== Task to carry out ==
Make an exact copy of the records below. Include every line.

***** Data for analysis

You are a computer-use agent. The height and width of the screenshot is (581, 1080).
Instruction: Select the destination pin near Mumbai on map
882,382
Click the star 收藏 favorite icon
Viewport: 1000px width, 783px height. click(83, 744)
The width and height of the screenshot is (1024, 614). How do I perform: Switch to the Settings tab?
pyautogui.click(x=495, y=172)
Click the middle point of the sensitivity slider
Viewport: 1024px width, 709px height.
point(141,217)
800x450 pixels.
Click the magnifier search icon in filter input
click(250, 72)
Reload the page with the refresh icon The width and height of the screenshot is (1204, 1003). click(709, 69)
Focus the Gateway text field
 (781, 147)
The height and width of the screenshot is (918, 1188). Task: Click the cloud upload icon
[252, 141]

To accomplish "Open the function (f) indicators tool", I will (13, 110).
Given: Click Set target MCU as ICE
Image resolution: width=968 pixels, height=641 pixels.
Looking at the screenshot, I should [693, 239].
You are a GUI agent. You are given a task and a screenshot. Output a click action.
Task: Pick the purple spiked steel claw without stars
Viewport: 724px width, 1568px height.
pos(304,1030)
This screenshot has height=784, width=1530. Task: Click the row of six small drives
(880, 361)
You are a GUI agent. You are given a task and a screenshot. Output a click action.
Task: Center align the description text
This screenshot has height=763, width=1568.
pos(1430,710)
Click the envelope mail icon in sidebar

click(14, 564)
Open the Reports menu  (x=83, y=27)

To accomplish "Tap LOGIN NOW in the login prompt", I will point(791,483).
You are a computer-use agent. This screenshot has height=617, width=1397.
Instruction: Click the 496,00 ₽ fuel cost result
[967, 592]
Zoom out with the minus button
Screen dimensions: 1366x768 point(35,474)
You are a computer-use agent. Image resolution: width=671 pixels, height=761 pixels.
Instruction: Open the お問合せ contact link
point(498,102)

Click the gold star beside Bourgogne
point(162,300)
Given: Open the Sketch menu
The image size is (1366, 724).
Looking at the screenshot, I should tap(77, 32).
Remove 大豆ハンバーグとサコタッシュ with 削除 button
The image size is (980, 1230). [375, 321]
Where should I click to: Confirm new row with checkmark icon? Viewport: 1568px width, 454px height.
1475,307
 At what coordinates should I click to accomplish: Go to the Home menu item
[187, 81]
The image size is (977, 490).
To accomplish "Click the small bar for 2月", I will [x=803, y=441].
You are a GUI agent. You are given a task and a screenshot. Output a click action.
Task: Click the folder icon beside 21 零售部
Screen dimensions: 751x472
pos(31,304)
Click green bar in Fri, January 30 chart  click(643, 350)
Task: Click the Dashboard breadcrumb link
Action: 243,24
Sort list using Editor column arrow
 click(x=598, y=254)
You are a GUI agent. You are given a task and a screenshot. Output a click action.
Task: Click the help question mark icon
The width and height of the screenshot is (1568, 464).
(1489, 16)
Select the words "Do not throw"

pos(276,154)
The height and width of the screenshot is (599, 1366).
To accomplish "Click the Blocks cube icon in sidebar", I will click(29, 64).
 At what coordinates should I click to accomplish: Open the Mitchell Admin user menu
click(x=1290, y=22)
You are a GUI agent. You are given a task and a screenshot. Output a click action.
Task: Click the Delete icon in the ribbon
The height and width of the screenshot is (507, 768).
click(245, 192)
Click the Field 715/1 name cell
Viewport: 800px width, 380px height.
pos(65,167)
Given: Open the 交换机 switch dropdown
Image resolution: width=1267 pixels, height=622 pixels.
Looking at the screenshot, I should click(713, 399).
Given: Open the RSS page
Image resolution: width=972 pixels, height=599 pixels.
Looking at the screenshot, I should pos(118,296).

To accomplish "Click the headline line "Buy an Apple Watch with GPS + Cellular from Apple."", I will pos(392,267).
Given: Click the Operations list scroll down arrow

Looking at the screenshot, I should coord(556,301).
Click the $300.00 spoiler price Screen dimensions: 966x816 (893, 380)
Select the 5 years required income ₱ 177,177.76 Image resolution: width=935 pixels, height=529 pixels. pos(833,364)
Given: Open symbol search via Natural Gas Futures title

**********

== Response below ==
You are a computer-use agent. The height and width of the screenshot is (581, 1080).
Instruction: Select the destination pin near Mumbai on map
882,382
Click the star 收藏 favorite icon
Viewport: 1000px width, 783px height. click(83, 744)
The width and height of the screenshot is (1024, 614). How do I perform: Switch to the Settings tab?
pyautogui.click(x=495, y=172)
Click the middle point of the sensitivity slider
Viewport: 1024px width, 709px height.
point(141,217)
800x450 pixels.
Click the magnifier search icon in filter input
click(250, 72)
Reload the page with the refresh icon The width and height of the screenshot is (1204, 1003). click(709, 69)
Focus the Gateway text field
 (781, 147)
The height and width of the screenshot is (918, 1188). Task: Click the cloud upload icon
[252, 141]

To accomplish "Open the function (f) indicators tool", I will (13, 110).
Given: Click Set target MCU as ICE
Image resolution: width=968 pixels, height=641 pixels.
Looking at the screenshot, I should [693, 239].
You are a GUI agent. You are given a task and a screenshot. Output a click action.
Task: Pick the purple spiked steel claw without stars
Viewport: 724px width, 1568px height.
pos(304,1030)
This screenshot has height=784, width=1530. Task: Click the row of six small drives
(880, 361)
You are a GUI agent. You are given a task and a screenshot. Output a click action.
Task: Center align the description text
This screenshot has height=763, width=1568.
pos(1430,710)
Click the envelope mail icon in sidebar

click(14, 564)
Open the Reports menu  (x=83, y=27)

To accomplish "Tap LOGIN NOW in the login prompt", I will point(791,483).
You are a computer-use agent. This screenshot has height=617, width=1397.
Instruction: Click the 496,00 ₽ fuel cost result
[967, 592]
Zoom out with the minus button
Screen dimensions: 1366x768 point(35,474)
You are a computer-use agent. Image resolution: width=671 pixels, height=761 pixels.
Instruction: Open the お問合せ contact link
point(498,102)

Click the gold star beside Bourgogne
point(162,300)
Given: Open the Sketch menu
The image size is (1366, 724).
Looking at the screenshot, I should tap(77, 32).
Remove 大豆ハンバーグとサコタッシュ with 削除 button
The image size is (980, 1230). [375, 321]
Where should I click to: Confirm new row with checkmark icon? Viewport: 1568px width, 454px height.
1475,307
 At what coordinates should I click to accomplish: Go to the Home menu item
[187, 81]
The image size is (977, 490).
To accomplish "Click the small bar for 2月", I will [x=803, y=441].
You are a GUI agent. You are given a task and a screenshot. Output a click action.
Task: Click the folder icon beside 21 零售部
Screen dimensions: 751x472
pos(31,304)
Click green bar in Fri, January 30 chart  click(643, 350)
Task: Click the Dashboard breadcrumb link
Action: 243,24
Sort list using Editor column arrow
 click(x=598, y=254)
You are a GUI agent. You are given a task and a screenshot. Output a click action.
Task: Click the help question mark icon
The width and height of the screenshot is (1568, 464).
(1489, 16)
Select the words "Do not throw"

pos(276,154)
The height and width of the screenshot is (599, 1366).
To accomplish "Click the Blocks cube icon in sidebar", I will click(29, 64).
 At what coordinates should I click to accomplish: Open the Mitchell Admin user menu
click(x=1290, y=22)
You are a GUI agent. You are given a task and a screenshot. Output a click action.
Task: Click the Delete icon in the ribbon
The height and width of the screenshot is (507, 768).
click(245, 192)
Click the Field 715/1 name cell
Viewport: 800px width, 380px height.
pos(65,167)
Given: Open the 交换机 switch dropdown
Image resolution: width=1267 pixels, height=622 pixels.
Looking at the screenshot, I should click(713, 399).
Given: Open the RSS page
Image resolution: width=972 pixels, height=599 pixels.
Looking at the screenshot, I should pos(118,296).

To accomplish "Click the headline line "Buy an Apple Watch with GPS + Cellular from Apple."", I will pos(392,267).
Given: Click the Operations list scroll down arrow

Looking at the screenshot, I should coord(556,301).
Click the $300.00 spoiler price Screen dimensions: 966x816 (893, 380)
Select the 5 years required income ₱ 177,177.76 Image resolution: width=935 pixels, height=529 pixels. pos(833,364)
Given: Open symbol search via Natural Gas Futures title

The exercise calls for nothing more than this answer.